Each open pond within the system, no matter its relative size, it all will preferably have the fluid circulating device that can be used to set up liquid flow in pond, such as paddle wheel or circulating pump.Preferably, the medium in the culture fluid had for being added to by medium in pond is also added conduit by each pond.In addition, as expected by the present invention, can in two ways in any one come culture fluid to be transported to its adjacent downstream bath from head bay.For one, each pond can comprise the delivery pump for culture fluid to be transported downstream to its adjacent downstream bath from this pond.For another kind, these ponds can be made to be formed stepped, to make it possible to the gravity flowing of setting up from head bay to downstream bath.
As implied, fixing multiplier is determined, to set up the ratio of the surface area of adjacent pool.More specifically, the surface area in each pond will be set up by this multiplier relative to the surface area of adjacent upstream or downstream bath.In fact, the value of multiplier can be different from system to system.Particularly, in each case, the growth rate of the algae by the cultivation be used in specific system is determined by multiplier.
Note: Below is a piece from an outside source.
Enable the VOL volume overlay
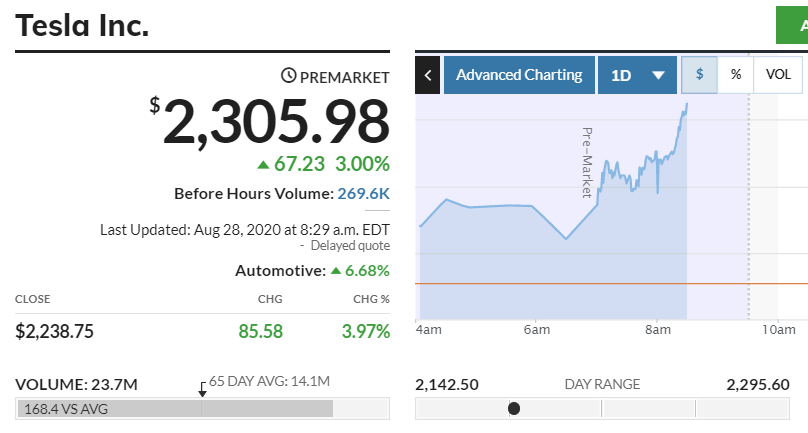Viewport: 808px width, 433px height. point(778,75)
In the operation of alternate embodiment of the present invention, the program according to setting performs conveying program termly.Particularly, conveying program starts by first the algae fully grown being transported to oil formation pond from last downstream bath.Once complete this step, and last downstream bath has become empty, then being then transported to by the culture fluid from adjacent head bay is in empty last downstream bath now.When carrying culture fluid, also other medium can be transported in last downstream bath the further algal grown be used in an in the end downstream bath.Then, be now the culture fluid that empty back to back head bay can receive from its corresponding adjacent upstream pond conveying.This course of conveying of adjacent downstream bath from head bay to sky continues, until the first head bay has become empty and refilled by the inoculum in the source from inoculum subsequently.After whole conveying program has completed, the culture fluid in all open ponds is circulated, respectively to promote algal grown.Once the algal grown in each pond completes, then just whole conveying program can be repeated.Preferably, the conveying program of alternate embodiment of the present invention completed at night.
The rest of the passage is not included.